The fact that China has been undergoing a long-term reform or modernization process since the late 1970s is something the EU has known about since long before 2019. Every sovereign state — even the EU is sovereign according to international law — should act as it sees fit. To cite others as the motive of one’s own actions is actually a testimony to the poverty of one’s own power of political judgement.
Third: the accusation that China fails to respect human rights and international law is seen as a justification that must be taken seriously — the keywords being: Xinjiang, Hong Kong, and Taiwan, officially named “the Republic of China”. For this accusation has an impact on China’s domestic policy. It has already helped the incumbent Taiwan president Tsai Ing-wen to a resounding electoral win in 2020, in light of the uprisings in Hong Kong, loosely following the motto: we in Taiwan will not let the same thing happen to us as Hong Kong.
Since Russia’s war of aggression against Ukraine, Taiwan has increasingly become the focus of the EU’s fictional China narrative. The recent win by Lai Ching-te of the ruling DPP party at Taiwan’s presidential elections on 13 January this year has the potential to set off a major crisis in international politics and the global economy in the coming years. Yet the overall Chinese reaction to the EU’s accusations fundamentally differs from the assumptions made on the EU side, a fact that is astonishing for Europe, and one that merits closer attention.
Xinjiang, Hong Kong, Taiwan… and Empathy for the “Project of a Modern China”
The human rights and international law violations of the worst imaginable kind in Xinjiang and Hong Kong — and also in Taiwan in future — have supposedly been decisive for the EU’s new appraisal of China. On the Chinese side, the problems in those regions are well known, but the Chinese discourse about them is different. There are three important and interrelated aspects that are not commonly known in Europe, which explain the differences of opinion between China and the EU on human rights and international law.
First: the contemporary understanding of human rights, i.e. in the sense of the Universal Declaration of Human Rights (1948), should not be simply monopolized by the Western democracies as if it were only logical that that understanding is their own achievement. Many European states that gladly adopt the designation of so-called Western democracy were still colonial powers at the time of the negotiations over the Universal Declaration of Human Rights in the 1940s.
The fact that China, with its claim to self-determination and non-intervention in its own affairs, shut itself off from the universalism represented by Western liberal democracies, is merely a story that the West likes to tell. The actual history is that it was representatives from China and other Third World countries who succeeded in asserting the validity of universal human rights against the European colonial powers, who would have gladly excluded “uncivilized” societies and non-sovereign peoples. In the context of the ideological confrontations of the Cold War — especially following the Carter administration’s instrumentalization of human rights as a means of global political power — this line in the genealogy of the discourse of human rights was suppressed, first selectively and then later, following the victory of the Western democracies over the socialist–communist Eastern Bloc, entirely.[1]
For China, the internal and external challenges involved in advanced modernization have increased immensely.

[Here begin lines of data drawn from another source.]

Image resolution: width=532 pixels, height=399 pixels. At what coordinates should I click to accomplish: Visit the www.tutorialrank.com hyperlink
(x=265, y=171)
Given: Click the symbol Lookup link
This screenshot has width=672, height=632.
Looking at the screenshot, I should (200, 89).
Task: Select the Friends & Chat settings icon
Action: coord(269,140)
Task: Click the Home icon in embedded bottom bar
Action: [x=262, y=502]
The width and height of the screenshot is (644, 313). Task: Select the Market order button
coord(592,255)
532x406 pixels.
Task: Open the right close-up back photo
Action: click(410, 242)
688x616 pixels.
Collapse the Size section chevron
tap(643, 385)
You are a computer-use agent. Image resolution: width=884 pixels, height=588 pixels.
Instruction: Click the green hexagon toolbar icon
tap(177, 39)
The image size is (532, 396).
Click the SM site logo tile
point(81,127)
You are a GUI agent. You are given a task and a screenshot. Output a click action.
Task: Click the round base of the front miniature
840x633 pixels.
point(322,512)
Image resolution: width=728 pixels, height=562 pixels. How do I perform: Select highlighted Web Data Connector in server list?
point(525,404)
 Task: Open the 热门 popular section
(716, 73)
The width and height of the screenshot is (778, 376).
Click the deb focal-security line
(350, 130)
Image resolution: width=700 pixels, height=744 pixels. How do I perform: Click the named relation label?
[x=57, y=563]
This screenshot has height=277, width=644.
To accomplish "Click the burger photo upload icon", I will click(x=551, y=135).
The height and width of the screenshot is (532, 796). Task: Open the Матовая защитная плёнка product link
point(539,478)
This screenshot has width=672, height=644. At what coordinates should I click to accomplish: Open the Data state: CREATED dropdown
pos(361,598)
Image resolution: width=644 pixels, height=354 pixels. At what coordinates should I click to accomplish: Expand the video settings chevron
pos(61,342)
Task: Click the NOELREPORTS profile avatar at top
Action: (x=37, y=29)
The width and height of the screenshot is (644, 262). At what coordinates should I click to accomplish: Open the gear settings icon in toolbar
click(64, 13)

The conflict between China and the EU over human rights has also thrown up two questions of procedure, which are often confused with questions of content: according to our current understanding, human rights are universal, but they are not context-free. This raises the question of whether negotiations about these affairs should be held at the national level or as part of the international community. It is debatable whether civil and political rights should be granted priority over economic, social, and cultural rights — which are also human rights — or whether it should be the other way around. Due to their different historical experiences and cultural traditions, China and the EU have developed different approaches. In European discourse, the domestic Chinese perspective and historical experience is scarcely paid any heed.
The Chinese answer to the question of who is the responsible negotiating authority is unequivocal: the Chinese state, which was won only through the loss of many lives in revolutions and defensive and civil wars, is sovereign. From a Chinese perspective, the often propounded post-national slogan “human rights before sovereignty” has caused more problems than it has solved. The fact that Hong Kong’s former colonial ruler Great Britain has accused the People’s Republic of China of failing to abide by the handover conditions and of violating international law only makes a mockery of the demands of historical justice.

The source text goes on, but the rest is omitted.